*TASK ITEM*
Although the data below holds other lines too, output only those from the line with "You are a computer-use" up to and including the line with "Instruction: Cancel the network changes", exactly as they appear.

*INFORMATION*
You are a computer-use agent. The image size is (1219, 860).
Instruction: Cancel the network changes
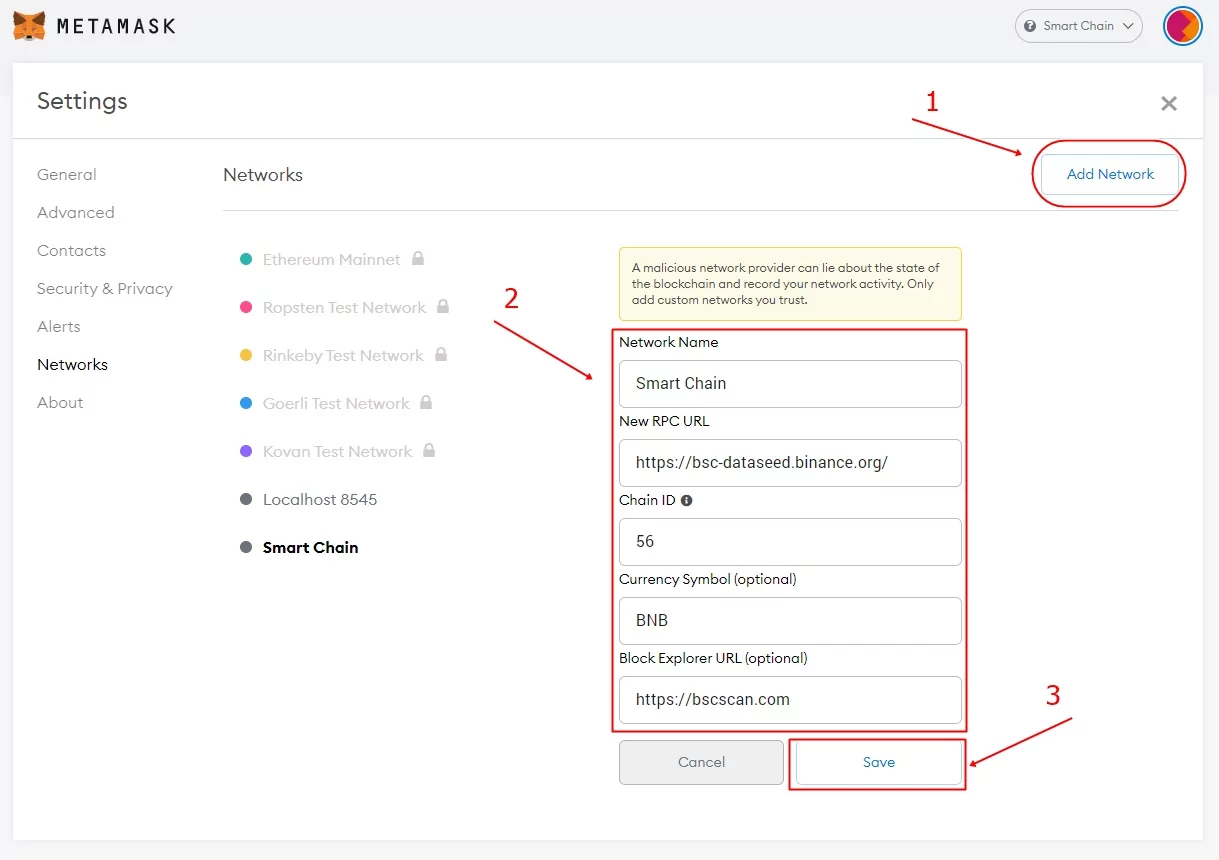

...

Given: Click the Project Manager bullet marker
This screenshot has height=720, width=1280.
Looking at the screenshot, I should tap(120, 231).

*FINAL ANSWER*
You are a computer-use agent. The image size is (1219, 860).
Instruction: Cancel the network changes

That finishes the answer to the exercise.